Background Thrombocytopenia is a non-criteria manifestation of antiphospholipid syndrome (APS). Antiphospholipid antibodies (aPL) have been shown to activate platelet through multiple mechanisms. In patients with idiopathic/immune thrombocytopenia, aPL have been shown to increase the risk of thrombosis.
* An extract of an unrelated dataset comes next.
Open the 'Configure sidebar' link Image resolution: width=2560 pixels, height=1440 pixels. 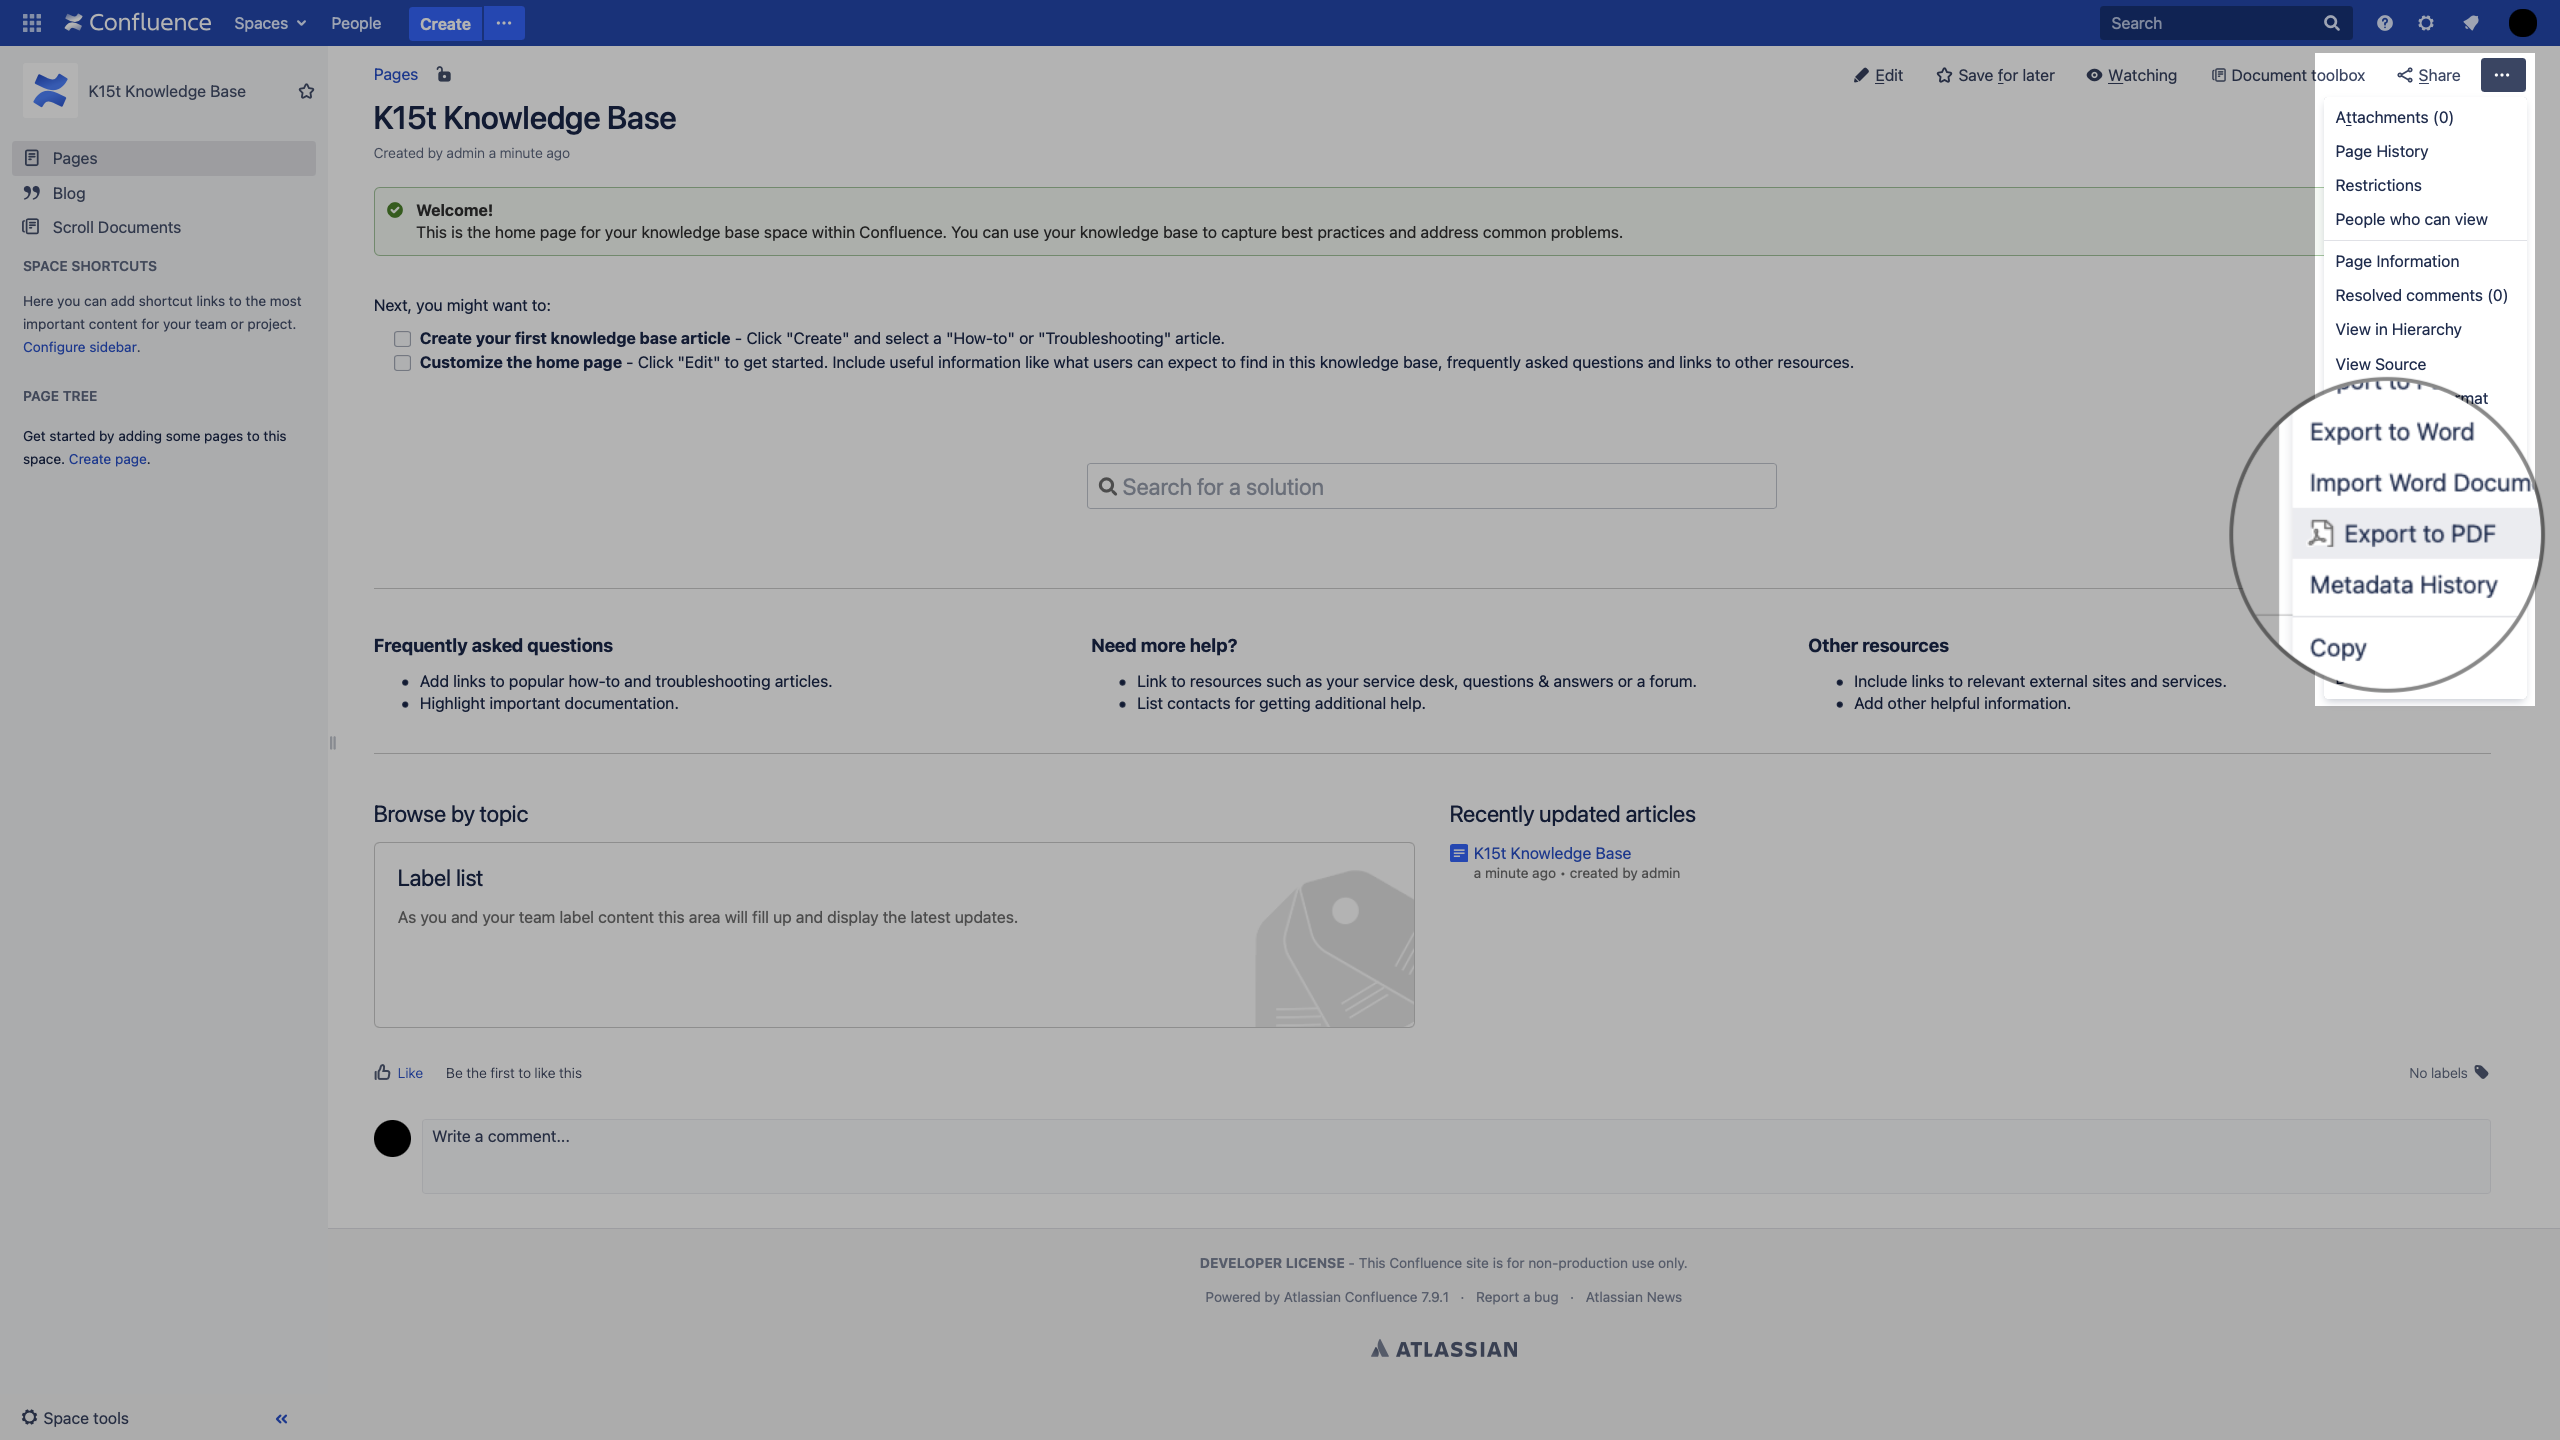pyautogui.click(x=80, y=347)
Conversely, it remains unclear whether thrombocytopenia increases the risk of thrombosis in patients who have aPL.

Objectives To evaluate the relationship between thrombocytopenia and thrombosis in patients who have aPL.
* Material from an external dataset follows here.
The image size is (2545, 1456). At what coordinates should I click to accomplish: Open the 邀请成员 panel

Methods A single center retrospective study comprising 670 consecutive patients who underwent testing for aPL including lupus anticoagulant, anticardiolipin antibodies (IgG and M), anti-β2-glycoprotein I antibodies (IgG and M), and phosphatidylserine-dependent antiprothrombin antibodies (IgG and M) between January 2004 and December 2006. Excluded were patients who had been followed-up for ≤1 year.

Results Of 524 patients included in this study, 187 had systemic lupus erythematosus, 70 rheumatoid arthritis, and 33 primary APS. At least one of aPL was positive in 241 patients. The prevalence of thrombocytopenia was not different in aPL positive and negative patients (24% vs 18%, p=0.11). In aPL positive group, patients with thrombocytopenia experienced arterial thrombosis (46% vs. 17%, p<0.001), venous thrombosis (27% vs. 7%, p<0.001), and recurrent thrombosis (10% vs. 2%, p=0.006) more frequently than patients without thrombocytopenia. Lupus anticoagulant (56% vs. 35%, p=0.006) and phosphatidylserine-dependent antiprothrombin antibodies (57% vs 34%, p=0.001) were more prevalent in patients with thrombocytopenia than in those without. Higher aPL score (Otomo K, et al. Arthritis Rheum 2012), were detected higher (p=0.001) in patients with thrombocytopenia than in those without. In aPL negative group, conversely, patients with and without thrombocytopenia similarly experienced thrombosis (23% vs 16%, p=0.23).

Conclusions Our data indicate that thrombocytopenia is associated with the risk of thrombosis in aPL positive patients providing new insight into the pathophysiology of aPL mediated platelet activation.